WHAT IS EXPECTED: Read through the material below and find each line that has the word "scrollbar"; copy it.

DATA SUPPLIED:
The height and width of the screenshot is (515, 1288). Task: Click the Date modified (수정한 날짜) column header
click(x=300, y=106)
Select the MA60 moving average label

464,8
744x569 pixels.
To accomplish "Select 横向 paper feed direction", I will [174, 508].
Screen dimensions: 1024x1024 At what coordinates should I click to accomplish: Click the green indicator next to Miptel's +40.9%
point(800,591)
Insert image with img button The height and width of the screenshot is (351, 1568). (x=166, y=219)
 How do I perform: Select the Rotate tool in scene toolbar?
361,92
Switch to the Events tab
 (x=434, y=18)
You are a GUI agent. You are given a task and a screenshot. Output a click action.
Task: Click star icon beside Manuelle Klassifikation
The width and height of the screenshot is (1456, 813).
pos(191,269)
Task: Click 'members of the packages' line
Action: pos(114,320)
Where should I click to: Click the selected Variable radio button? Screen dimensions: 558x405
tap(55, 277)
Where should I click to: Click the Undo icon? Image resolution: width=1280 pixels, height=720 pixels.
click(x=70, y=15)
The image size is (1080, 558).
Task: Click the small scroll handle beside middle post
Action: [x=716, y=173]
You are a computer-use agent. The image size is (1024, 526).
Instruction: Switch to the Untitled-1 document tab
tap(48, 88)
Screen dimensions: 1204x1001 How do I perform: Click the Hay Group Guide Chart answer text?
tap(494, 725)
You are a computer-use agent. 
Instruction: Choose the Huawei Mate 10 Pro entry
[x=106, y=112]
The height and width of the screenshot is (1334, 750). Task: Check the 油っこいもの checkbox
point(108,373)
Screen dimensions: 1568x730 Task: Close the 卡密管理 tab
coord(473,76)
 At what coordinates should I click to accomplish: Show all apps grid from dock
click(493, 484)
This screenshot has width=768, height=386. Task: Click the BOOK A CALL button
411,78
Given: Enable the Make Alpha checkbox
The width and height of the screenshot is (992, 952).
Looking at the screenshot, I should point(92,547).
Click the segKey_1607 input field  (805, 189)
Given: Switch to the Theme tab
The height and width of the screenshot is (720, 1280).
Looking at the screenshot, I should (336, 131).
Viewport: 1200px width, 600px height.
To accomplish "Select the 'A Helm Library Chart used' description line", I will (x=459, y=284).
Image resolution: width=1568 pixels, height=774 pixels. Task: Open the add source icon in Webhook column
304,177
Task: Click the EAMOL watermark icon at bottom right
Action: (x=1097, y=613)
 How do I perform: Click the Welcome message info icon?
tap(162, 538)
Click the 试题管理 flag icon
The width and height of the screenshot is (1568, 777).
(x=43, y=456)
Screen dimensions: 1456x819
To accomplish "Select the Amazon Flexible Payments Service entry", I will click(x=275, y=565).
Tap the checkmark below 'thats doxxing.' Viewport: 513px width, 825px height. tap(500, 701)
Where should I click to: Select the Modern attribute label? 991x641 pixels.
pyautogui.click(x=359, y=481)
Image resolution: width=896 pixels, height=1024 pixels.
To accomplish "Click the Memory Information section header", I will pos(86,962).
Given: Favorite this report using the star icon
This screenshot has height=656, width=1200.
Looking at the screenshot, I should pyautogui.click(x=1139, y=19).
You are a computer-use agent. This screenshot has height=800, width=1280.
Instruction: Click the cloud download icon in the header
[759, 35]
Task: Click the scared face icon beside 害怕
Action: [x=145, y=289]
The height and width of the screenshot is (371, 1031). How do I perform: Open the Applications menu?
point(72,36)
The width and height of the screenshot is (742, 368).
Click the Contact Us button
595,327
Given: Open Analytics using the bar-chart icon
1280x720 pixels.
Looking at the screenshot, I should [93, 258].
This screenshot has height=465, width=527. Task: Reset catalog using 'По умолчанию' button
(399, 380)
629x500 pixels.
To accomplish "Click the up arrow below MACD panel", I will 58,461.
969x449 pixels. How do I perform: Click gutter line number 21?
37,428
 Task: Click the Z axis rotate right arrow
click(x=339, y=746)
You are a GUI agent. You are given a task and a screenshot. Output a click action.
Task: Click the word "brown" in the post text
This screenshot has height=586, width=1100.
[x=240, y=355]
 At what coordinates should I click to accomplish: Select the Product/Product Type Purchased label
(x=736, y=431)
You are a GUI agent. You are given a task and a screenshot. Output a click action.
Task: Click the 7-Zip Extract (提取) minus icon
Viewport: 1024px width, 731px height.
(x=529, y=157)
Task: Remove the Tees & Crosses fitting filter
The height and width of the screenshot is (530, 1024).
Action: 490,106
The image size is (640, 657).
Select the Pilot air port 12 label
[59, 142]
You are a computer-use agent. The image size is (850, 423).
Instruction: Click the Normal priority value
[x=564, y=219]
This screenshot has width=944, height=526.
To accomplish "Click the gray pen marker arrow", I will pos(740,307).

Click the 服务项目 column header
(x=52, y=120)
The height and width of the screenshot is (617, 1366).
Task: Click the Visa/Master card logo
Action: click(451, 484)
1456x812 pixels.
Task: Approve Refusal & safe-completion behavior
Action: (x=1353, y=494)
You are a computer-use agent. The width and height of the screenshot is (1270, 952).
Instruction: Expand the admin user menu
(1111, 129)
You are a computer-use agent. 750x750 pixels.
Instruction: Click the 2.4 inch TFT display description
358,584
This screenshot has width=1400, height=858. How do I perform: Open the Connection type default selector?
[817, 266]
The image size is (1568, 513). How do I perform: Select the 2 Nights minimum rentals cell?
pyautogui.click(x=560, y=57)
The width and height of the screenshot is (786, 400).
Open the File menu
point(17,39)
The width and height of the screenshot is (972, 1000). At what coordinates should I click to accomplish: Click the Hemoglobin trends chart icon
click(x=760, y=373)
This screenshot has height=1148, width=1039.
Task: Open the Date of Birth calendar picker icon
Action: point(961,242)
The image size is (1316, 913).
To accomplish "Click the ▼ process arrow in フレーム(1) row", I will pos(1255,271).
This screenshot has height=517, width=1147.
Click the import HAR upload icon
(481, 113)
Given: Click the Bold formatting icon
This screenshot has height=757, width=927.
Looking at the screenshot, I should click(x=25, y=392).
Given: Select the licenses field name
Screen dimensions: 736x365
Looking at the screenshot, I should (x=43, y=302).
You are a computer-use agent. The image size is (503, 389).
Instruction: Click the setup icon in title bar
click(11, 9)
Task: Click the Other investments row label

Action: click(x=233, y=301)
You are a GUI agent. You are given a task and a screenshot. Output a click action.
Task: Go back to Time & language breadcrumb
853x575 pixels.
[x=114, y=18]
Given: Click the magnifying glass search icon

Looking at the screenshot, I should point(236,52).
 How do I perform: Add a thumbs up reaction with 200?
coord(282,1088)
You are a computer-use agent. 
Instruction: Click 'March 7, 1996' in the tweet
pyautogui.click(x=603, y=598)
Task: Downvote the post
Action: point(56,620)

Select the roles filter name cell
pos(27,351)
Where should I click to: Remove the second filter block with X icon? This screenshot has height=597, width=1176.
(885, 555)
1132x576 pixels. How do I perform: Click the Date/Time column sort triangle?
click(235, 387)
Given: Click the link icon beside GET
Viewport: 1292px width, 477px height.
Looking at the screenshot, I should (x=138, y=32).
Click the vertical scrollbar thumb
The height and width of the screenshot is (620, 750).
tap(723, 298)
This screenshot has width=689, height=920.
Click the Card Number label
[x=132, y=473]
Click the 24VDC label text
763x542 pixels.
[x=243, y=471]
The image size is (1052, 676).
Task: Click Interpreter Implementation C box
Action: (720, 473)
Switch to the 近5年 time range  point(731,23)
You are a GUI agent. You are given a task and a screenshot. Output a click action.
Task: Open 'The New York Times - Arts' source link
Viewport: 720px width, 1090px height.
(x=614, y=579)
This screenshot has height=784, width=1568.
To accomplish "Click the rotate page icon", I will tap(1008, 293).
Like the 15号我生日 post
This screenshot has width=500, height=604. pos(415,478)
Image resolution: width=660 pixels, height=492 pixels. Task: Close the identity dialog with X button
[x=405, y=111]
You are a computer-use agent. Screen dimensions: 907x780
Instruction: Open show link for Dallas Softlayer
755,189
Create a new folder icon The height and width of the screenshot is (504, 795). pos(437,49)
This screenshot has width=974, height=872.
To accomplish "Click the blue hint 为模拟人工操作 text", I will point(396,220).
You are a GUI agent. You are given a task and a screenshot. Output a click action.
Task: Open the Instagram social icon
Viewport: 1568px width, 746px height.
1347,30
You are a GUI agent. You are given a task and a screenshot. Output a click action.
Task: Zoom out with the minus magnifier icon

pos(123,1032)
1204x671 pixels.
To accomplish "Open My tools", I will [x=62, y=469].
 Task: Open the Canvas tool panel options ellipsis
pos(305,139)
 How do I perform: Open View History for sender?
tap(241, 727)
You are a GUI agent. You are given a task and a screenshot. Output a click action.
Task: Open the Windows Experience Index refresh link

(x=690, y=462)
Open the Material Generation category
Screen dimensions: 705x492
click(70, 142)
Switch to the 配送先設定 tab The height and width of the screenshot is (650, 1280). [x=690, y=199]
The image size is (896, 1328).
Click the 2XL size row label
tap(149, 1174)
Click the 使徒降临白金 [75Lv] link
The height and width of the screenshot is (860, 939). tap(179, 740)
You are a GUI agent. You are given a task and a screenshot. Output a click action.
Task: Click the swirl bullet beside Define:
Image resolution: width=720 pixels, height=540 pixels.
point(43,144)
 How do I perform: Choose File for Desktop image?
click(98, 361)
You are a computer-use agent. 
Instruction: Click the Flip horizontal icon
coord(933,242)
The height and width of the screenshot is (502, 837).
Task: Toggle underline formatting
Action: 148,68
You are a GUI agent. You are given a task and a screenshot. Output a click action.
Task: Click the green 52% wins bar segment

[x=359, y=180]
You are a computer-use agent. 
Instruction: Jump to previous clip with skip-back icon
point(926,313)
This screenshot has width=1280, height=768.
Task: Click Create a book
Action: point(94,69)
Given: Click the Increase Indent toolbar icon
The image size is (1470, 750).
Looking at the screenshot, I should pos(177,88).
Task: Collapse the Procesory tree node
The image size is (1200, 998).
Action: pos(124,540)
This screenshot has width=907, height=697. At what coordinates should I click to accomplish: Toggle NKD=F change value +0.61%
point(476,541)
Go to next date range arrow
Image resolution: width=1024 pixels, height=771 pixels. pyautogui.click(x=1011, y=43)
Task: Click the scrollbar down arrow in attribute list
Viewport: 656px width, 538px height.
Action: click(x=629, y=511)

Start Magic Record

ANSWER BOX:
Click the vertical scrollbar thumb
Task: Click the scrollbar down arrow in attribute list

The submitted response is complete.